Is beneficiary bashing our national pastime?

The debate raging this week on the issues of Maori beneficiaries and family violence has highlighted a concerning trend of beneficiary bashing, Green Party Maori Affairs Spokesperson Metiria Turei says.

"It seems that in the wake of the tragic death of the Kahui twins, beneficiaries have unfairly become a convenient target for the posturing of politicians and commentators," Mrs Turei says.

"First it was the suggestion that Maori beneficiaries should have their finances managed for them by social service agencies; now we are hearing that 'clusters' of beneficiaries are to be targeted for review by Work and Income and that we need to hold beneficiaries 'accountable' for their use of public money.

"What seems to have been forgotten is that child abuse and deaths occur in households across the spectrum of income and ethnicity - we cannot blame the benefit system. Even if abuse of the system was happening in the Kahui household, it doesn't follow that this contributed to the death of the babies.

"I am pleased to hear today that Social Development Minister David Benson-Pope has refused to entertain ideas about the state or other groups controlling how beneficiaries are able to spend their money.

"We do not give benefits to people as a reward for good behaviour, we give them to them because they have demonstrated through an actually very rigorous process that they are entitled to them.
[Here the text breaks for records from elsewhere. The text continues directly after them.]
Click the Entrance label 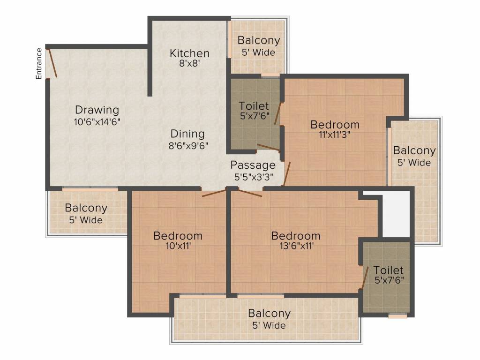[x=39, y=63]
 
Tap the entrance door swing [x=53, y=63]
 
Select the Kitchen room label [x=189, y=53]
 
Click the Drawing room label [x=97, y=110]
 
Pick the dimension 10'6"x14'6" [x=97, y=121]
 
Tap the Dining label [x=188, y=134]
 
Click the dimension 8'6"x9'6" [x=188, y=145]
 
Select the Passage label [x=253, y=165]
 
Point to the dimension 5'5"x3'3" [x=254, y=177]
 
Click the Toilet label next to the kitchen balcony [x=254, y=106]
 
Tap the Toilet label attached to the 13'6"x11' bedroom [x=388, y=270]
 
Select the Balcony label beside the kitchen [x=259, y=40]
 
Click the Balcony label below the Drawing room [x=86, y=208]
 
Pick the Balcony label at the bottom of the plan [x=269, y=313]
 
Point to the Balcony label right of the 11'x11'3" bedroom [x=414, y=151]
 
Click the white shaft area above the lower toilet [x=396, y=213]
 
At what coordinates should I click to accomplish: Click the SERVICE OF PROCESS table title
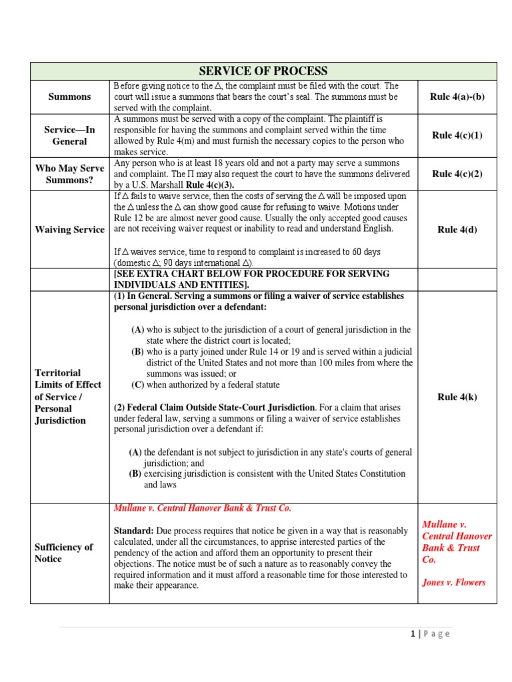[x=264, y=71]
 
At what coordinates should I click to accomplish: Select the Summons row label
[x=69, y=97]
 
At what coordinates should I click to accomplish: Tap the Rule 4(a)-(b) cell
[x=457, y=97]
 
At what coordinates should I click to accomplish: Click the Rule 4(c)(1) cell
[x=457, y=135]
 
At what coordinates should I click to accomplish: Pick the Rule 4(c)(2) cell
[x=457, y=174]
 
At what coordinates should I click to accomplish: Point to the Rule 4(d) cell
[x=457, y=230]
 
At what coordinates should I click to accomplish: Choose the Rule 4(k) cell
[x=457, y=397]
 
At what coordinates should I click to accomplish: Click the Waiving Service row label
[x=69, y=230]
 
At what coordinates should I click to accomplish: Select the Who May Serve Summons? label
[x=69, y=174]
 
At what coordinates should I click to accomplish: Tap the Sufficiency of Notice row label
[x=63, y=553]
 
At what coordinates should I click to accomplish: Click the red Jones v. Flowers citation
[x=454, y=582]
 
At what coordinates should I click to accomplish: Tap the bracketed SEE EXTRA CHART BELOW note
[x=252, y=279]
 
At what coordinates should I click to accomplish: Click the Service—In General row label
[x=69, y=135]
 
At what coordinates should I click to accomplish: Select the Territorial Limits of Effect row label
[x=67, y=397]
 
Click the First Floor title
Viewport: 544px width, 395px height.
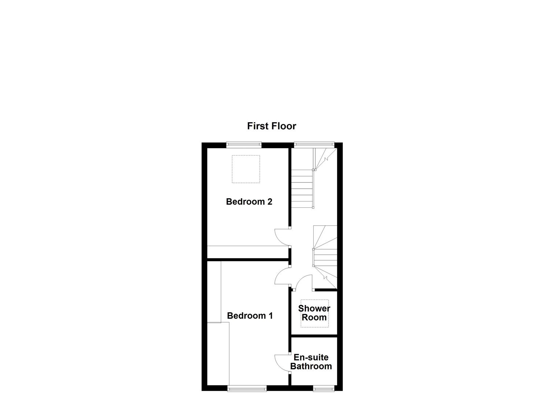271,126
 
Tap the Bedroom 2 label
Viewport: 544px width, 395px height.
249,202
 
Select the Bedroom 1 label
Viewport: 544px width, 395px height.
250,316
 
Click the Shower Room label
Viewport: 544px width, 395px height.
314,313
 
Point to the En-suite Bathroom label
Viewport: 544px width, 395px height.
311,362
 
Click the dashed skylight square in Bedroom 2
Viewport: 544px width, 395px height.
246,169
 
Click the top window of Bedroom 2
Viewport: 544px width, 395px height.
244,145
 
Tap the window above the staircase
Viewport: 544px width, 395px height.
314,145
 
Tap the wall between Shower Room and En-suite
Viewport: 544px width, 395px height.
314,335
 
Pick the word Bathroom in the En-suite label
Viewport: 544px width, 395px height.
311,366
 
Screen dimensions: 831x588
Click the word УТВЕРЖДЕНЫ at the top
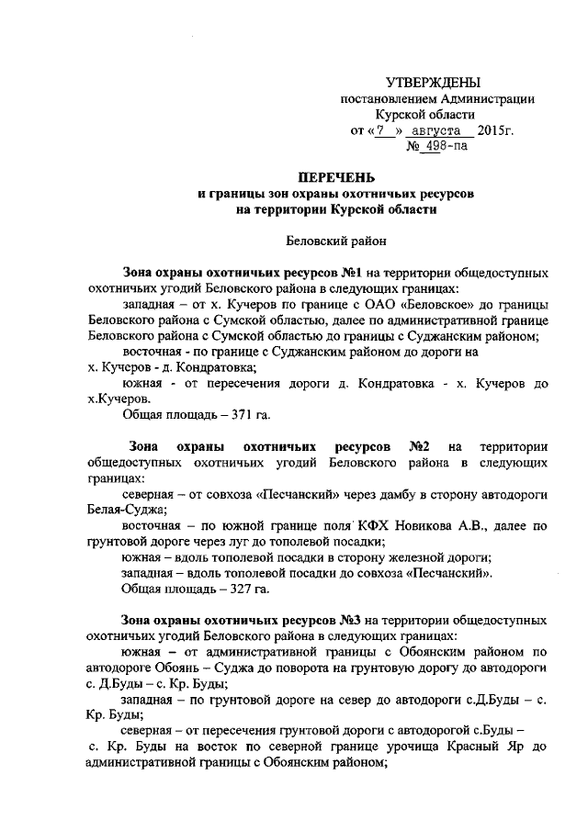tap(432, 84)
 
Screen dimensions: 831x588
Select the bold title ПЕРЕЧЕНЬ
tap(329, 176)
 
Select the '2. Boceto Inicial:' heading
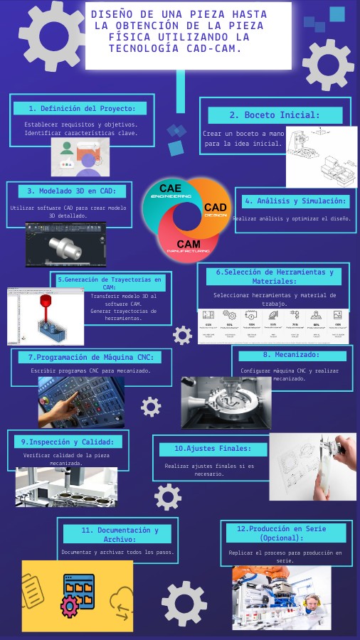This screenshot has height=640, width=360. (x=275, y=115)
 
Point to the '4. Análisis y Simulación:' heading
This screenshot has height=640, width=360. (x=296, y=201)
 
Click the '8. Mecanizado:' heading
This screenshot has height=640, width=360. (x=292, y=355)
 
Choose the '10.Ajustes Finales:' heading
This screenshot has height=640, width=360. (x=213, y=449)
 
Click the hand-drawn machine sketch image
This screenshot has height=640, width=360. (x=321, y=156)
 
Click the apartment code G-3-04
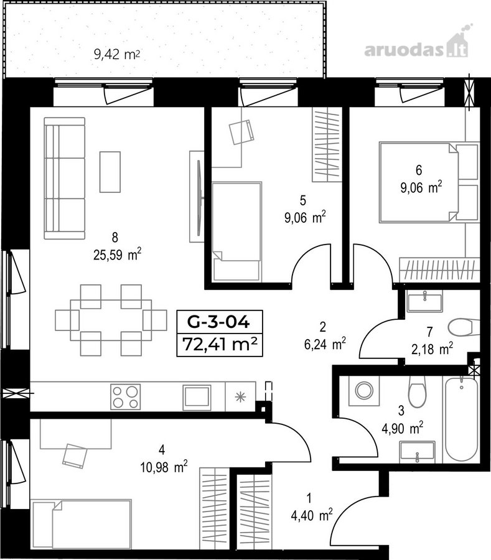point(218,322)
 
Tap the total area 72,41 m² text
point(220,345)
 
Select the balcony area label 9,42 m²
point(116,55)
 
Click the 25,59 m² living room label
point(117,254)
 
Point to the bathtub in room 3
point(461,419)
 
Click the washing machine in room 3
point(364,390)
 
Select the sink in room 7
point(424,301)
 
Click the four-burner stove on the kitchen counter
point(125,397)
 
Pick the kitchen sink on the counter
point(197,397)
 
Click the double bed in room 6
point(429,182)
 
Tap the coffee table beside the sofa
point(110,172)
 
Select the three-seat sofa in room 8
point(65,178)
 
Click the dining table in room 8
point(111,320)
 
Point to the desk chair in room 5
point(241,132)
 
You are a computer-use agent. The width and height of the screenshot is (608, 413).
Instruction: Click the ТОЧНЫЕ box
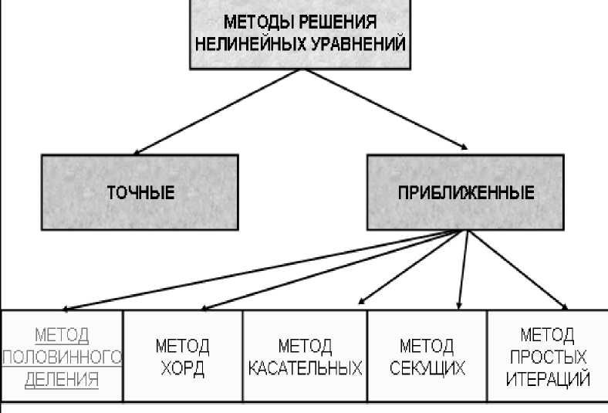[140, 192]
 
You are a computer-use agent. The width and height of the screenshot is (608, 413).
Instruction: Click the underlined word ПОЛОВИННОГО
[62, 357]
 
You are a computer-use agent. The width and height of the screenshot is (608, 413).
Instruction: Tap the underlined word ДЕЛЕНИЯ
[62, 378]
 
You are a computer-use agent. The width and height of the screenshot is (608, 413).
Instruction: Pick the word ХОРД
[183, 367]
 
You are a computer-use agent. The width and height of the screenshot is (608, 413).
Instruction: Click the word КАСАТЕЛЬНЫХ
[305, 367]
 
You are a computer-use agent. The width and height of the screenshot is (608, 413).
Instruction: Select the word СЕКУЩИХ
[427, 367]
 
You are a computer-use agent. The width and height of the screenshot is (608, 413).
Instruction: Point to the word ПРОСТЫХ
[548, 357]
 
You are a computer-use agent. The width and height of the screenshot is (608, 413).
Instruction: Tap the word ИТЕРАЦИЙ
[548, 379]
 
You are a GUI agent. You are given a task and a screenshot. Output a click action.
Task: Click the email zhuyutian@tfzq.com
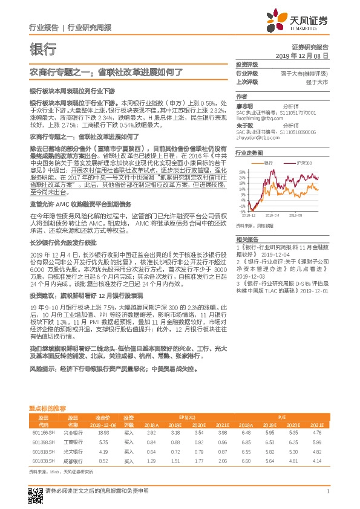253,137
"Making sure that those receiving benefits have satisfied the entitlement criteria is how we ensure accountability in the system. It would be completely unfair to then dictate how beneficiaries spend the money to which they are entitled, and what's more, would actually increase dependence on the state and agencies rather than working towards the stated goal of encouraging independence.

"If the Government were to dictate to middle and higher income families, many of whom now receive public money in the form of Working for Families support, how they should be spending their money there would be a public outcry. And yet there are calls for the Government to do exactly this to those on the lowest incomes.

"Beneficiaries have become a target in this debate because it is easy and convenient, and because there is public pressure for someone to blame and something to be done in the wake of the terrible deaths of the Kahui twins. But this targeting is unfair, and unless we collectively take a deep breath and reign it in we risk further alienating one of the most vulnerable groups in society," Mrs Turei says.